* THE TASK *
The expected answer is every line of the material that contains the word "Data".

* RECORDS SHOWN *
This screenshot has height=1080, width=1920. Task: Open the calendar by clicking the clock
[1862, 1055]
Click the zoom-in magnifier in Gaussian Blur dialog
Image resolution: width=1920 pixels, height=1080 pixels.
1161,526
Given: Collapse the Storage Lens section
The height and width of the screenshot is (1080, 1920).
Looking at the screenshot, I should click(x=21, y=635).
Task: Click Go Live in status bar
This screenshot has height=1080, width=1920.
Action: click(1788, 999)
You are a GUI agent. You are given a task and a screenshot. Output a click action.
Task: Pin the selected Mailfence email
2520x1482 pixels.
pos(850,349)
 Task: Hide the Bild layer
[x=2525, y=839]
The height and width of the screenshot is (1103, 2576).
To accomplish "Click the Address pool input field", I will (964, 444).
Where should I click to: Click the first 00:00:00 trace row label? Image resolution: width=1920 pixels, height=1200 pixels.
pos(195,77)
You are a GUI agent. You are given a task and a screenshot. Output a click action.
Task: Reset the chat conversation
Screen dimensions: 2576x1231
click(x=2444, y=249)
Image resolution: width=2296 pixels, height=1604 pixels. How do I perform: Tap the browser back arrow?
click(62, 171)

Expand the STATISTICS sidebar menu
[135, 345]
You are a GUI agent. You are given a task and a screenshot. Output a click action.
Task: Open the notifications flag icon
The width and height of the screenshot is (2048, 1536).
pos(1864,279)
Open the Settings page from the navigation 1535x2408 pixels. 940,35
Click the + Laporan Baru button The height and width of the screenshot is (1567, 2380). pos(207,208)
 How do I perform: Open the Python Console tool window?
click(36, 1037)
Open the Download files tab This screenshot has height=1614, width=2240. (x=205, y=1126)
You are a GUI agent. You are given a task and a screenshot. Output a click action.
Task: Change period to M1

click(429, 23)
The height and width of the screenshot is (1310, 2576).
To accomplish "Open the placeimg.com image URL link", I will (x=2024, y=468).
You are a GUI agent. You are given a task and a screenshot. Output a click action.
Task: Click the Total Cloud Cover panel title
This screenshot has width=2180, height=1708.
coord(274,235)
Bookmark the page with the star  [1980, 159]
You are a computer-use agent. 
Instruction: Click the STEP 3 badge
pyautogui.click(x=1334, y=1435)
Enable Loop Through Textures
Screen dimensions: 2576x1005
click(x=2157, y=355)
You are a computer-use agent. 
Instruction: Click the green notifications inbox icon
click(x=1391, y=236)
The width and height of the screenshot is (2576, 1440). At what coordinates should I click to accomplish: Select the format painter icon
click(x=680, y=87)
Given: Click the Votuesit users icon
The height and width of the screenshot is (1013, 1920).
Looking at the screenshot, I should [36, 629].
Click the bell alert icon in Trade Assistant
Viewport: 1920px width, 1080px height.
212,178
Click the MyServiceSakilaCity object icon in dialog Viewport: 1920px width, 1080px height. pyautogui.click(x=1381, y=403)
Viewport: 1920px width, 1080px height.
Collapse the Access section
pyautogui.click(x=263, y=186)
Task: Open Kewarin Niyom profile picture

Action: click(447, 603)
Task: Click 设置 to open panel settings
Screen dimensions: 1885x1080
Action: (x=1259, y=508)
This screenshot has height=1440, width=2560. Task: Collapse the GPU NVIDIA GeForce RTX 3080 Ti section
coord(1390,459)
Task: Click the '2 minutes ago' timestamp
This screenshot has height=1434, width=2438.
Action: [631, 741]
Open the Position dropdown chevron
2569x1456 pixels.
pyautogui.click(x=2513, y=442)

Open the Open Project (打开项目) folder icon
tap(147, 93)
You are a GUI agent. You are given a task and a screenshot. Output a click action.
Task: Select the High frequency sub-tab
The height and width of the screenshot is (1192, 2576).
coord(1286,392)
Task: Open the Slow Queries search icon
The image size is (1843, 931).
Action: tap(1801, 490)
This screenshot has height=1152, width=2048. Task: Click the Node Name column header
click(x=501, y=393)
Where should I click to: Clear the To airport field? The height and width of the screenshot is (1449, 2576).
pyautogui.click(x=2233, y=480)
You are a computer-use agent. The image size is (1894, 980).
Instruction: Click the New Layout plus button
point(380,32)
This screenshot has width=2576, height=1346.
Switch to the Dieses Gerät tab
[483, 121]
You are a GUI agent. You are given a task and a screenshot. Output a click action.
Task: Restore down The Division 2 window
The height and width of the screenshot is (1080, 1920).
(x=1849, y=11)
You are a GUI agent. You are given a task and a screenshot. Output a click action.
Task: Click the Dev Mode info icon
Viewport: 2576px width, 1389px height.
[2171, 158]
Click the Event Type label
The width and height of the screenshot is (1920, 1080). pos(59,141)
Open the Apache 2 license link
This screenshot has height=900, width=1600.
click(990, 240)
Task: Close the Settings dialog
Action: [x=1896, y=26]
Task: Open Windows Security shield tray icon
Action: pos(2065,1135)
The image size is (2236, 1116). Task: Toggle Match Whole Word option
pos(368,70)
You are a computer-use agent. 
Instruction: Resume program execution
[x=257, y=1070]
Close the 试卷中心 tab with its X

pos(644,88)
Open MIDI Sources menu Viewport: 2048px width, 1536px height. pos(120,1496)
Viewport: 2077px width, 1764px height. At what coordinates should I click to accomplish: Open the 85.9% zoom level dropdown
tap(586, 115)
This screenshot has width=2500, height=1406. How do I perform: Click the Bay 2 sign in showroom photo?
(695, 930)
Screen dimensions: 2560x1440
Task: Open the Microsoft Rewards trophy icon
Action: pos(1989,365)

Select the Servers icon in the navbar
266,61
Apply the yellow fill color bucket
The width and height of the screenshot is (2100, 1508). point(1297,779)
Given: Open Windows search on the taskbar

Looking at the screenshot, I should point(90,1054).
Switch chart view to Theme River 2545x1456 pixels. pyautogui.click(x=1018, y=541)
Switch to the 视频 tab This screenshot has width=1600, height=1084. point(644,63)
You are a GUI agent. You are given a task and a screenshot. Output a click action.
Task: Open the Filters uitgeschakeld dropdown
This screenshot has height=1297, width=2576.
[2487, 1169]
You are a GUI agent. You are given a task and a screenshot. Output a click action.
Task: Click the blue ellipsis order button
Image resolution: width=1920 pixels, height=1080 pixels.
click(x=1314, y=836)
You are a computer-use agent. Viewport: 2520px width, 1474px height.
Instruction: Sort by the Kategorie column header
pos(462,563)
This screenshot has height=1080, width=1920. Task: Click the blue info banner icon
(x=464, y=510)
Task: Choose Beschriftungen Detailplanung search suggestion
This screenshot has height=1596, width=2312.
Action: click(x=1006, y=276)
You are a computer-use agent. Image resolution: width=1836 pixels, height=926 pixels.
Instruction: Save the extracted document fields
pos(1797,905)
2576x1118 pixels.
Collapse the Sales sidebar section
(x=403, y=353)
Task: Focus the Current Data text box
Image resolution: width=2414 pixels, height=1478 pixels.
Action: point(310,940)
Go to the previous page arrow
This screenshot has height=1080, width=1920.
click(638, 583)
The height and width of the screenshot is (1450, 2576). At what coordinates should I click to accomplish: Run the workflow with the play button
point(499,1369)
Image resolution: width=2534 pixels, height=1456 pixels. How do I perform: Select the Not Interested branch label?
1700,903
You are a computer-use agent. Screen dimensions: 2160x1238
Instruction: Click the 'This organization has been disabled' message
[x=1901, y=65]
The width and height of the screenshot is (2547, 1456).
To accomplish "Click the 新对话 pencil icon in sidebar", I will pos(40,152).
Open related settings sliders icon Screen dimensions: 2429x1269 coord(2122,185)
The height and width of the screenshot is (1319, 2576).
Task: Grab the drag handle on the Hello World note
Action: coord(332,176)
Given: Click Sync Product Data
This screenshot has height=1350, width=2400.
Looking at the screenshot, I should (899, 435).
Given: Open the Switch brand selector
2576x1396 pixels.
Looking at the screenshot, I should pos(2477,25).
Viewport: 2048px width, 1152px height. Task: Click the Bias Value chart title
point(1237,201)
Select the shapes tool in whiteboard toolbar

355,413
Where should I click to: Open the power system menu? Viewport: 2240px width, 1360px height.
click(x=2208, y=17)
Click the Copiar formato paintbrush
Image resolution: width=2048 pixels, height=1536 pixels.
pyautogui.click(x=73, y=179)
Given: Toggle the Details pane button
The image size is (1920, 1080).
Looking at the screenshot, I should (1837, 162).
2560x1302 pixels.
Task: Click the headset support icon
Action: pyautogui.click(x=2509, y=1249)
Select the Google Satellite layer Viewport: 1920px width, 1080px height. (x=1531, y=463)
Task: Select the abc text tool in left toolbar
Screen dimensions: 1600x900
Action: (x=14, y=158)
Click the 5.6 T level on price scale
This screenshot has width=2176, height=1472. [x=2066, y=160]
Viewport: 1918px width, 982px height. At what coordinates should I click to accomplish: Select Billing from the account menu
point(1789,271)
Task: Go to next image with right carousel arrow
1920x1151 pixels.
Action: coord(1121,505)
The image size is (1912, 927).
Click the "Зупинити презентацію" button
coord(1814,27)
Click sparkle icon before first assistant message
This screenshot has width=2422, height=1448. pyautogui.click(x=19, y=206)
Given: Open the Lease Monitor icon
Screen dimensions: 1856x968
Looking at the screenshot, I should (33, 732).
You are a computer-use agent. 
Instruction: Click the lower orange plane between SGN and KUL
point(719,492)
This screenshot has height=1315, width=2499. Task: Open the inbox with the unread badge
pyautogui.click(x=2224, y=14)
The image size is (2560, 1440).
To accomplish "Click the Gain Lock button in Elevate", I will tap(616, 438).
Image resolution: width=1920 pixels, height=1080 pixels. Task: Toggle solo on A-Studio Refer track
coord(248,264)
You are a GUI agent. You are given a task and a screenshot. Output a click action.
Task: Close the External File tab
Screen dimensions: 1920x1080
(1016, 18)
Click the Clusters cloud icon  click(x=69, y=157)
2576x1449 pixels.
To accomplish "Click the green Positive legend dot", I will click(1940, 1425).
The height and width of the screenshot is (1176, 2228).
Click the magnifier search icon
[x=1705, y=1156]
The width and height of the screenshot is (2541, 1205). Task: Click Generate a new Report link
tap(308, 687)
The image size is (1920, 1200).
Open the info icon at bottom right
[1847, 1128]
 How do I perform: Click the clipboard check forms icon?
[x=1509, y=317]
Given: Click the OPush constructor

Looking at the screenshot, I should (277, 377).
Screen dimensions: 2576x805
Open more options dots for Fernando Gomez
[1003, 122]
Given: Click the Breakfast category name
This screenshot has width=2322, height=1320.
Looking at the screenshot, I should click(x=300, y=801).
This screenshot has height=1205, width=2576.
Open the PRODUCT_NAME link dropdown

* EXERCISE ANSWER *
Task: Focus the Current Data text box
Given: Click Sync Product Data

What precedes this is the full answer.